Tribunal Administratif de Caen — Décision N° TA14-2201696

mercredi 10 août 2022

JuridictionTribunal Administratif de Caen
SectionTribunal Administratif de Caen
N° DossierTA14-2201696
TypeDécision
RecoursExcès de pouvoir
PublicationC
Avocat requérantCAVELIER

Texte intégral

Vu la procédure suivante :

Par une requête et un mémoire, enregistrés les 18 juillet et 8 août 2022, Mme C B, représentée par Me Cavelier, demande au juge des référés :

1°) de suspendre l'exécution de l'arrêté du 30 juin 2022 par lequel le préfet du Calvados a refusé de renouveler son titre de séjour ;

2°) d'enjoindre au préfet du Calvados de réexaminer sa demande de titre de séjour dans un délai d'un mois et sous astreinte de 100 euros par jour de retard et de lui délivrer sans délai une autorisation provisoire de séjour avec autorisation de travailler ;

3°) de mettre à la charge de l'Etat la somme de 1 200 euros à verser à son conseil en application de l'article L. 761-1 du code de justice administrative de l'article 37 de la loi du 10 juillet 1991.

Sur l'urgence :

- elle est présumée en cas de refus de renouvellement de titre de séjour ;

- elle travaille en CDI depuis 2015 ;

- son contrat de travail pourrait être suspendu en l'absence de récépissé de demande de titre de séjour avec autorisation de travailler ;

- l'absence de titre de séjour aggrave sa situation financière et celle de ses enfants à charge ;

Sur le doute sérieux quant à la légalité de la décision attaquée :

- le signataire de l'arrêté devra justifier de sa compétence ;

- elle a été condamnée en 2011 pour vol en réunion et en 2018 pour avoir, en 2014, aidé au séjour d'étrangers en situation irrégulière ; le juge d'instruction a retenu dans son ordonnance de renvoi qu'elle n'avait eu aucun rôle de passeur ni d'hébergeant ; elle a reconnu les faits reprochés dès sa première audition ; elle n'a commis aucune infraction depuis 2014 ;

- elle est pleinement intégrée en France, est titulaire d'un contrat à durée indéterminée et a trois enfants dont deux scolarisés ;

- la commission du titre de séjour a rendu un avis favorable ;

- dès lors, le préfet a commis une erreur manifeste d'appréciation en considérant qu'elle représentait une menace pour l'ordre public.
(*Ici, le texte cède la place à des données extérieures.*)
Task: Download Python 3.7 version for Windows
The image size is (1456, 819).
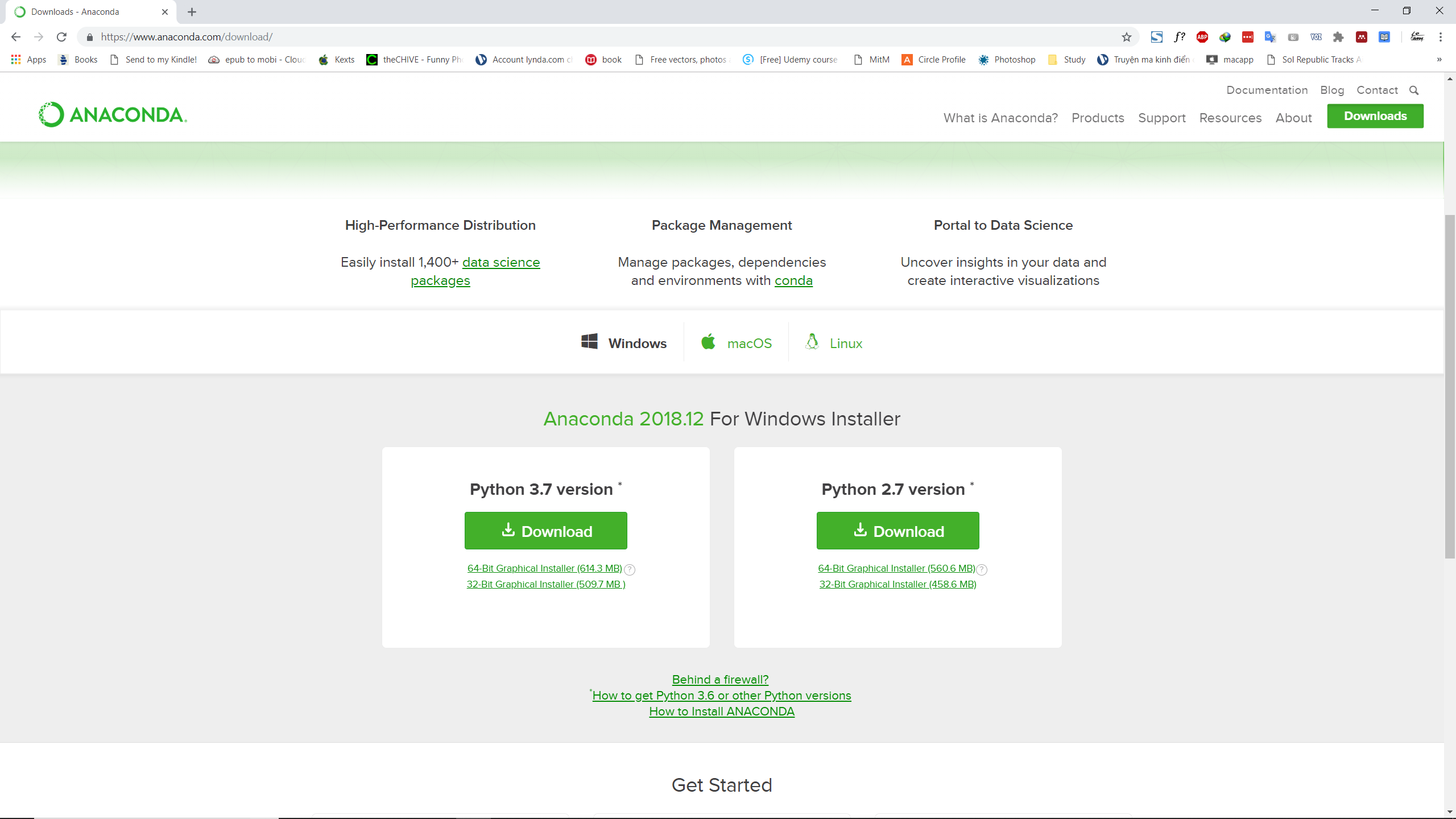Action: (x=546, y=530)
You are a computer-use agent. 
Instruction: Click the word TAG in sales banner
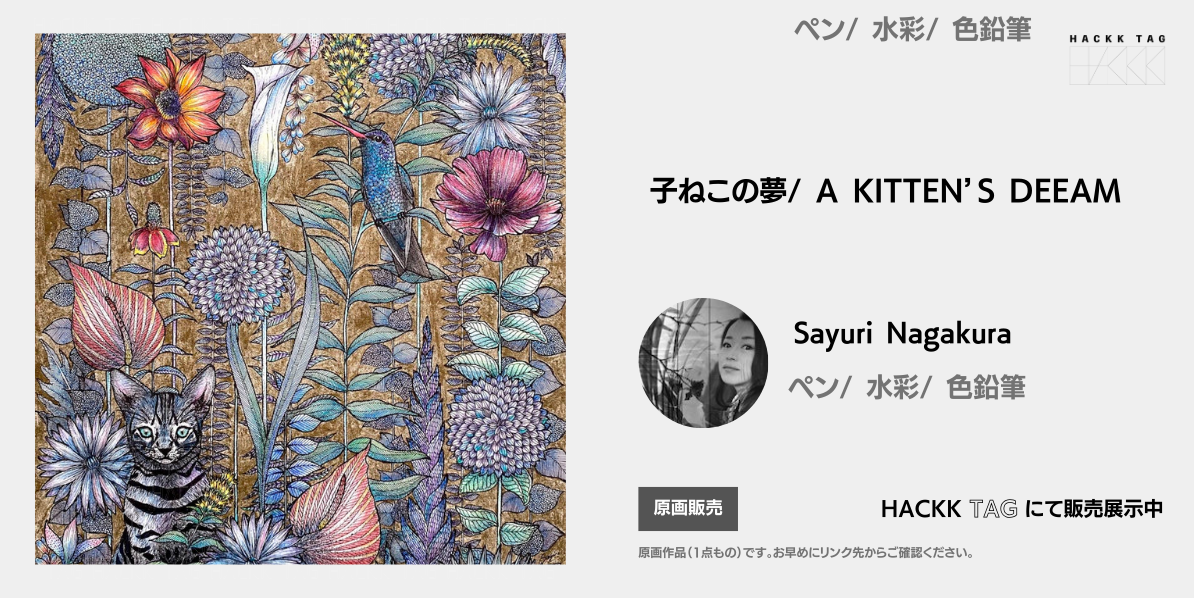(993, 509)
Par un mémoire en défense, enregistré le 27 juillet 2022, le préfet du Calvados conclut au rejet de la requête.

Il soutient que :

- le signataire disposait d'une délégation de signature régulièrement publiée ;

- les faits ayant donné lieu à une condamnation en 2018 sont graves et se sont déroulés sur une période de dix mois ;

- son époux a également fait l'objet d'un refus de séjour.
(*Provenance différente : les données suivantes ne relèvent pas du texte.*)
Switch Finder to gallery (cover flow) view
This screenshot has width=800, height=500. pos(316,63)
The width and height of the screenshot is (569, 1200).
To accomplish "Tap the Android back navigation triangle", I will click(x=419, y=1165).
Mme B a déposé une demande d'aide juridictionnelle le 25 juillet 2022.

Vu :

- les autres pièces du dossier ;

- la requête enregistrée le 18 juillet 2022 sous le n° 2201695 par laquelle Mme B demande l'annulation de l'arrêté du 30 juin 2022 du préfet du Calvados.

Le président du tribunal a désigné M. A pour statuer sur les demandes de référé.

Vu :

- le code de l'entrée et du séjour des étrangers et du droit d'asile ;

- la loi n° 91-647 du 10 juillet 1991 ;

- le code de justice administrative.

Au cours de l'audience publique tenue en présence de Mme Bénis, greffière d'audience, M. A a lu son rapport et entendu les observations :

- de Me Cavelier, représentant Mme B, qui conclut aux mêmes fins que la requête, par les mêmes moyens.

Le préfet du Calvados n'était ni présent, ni représenté.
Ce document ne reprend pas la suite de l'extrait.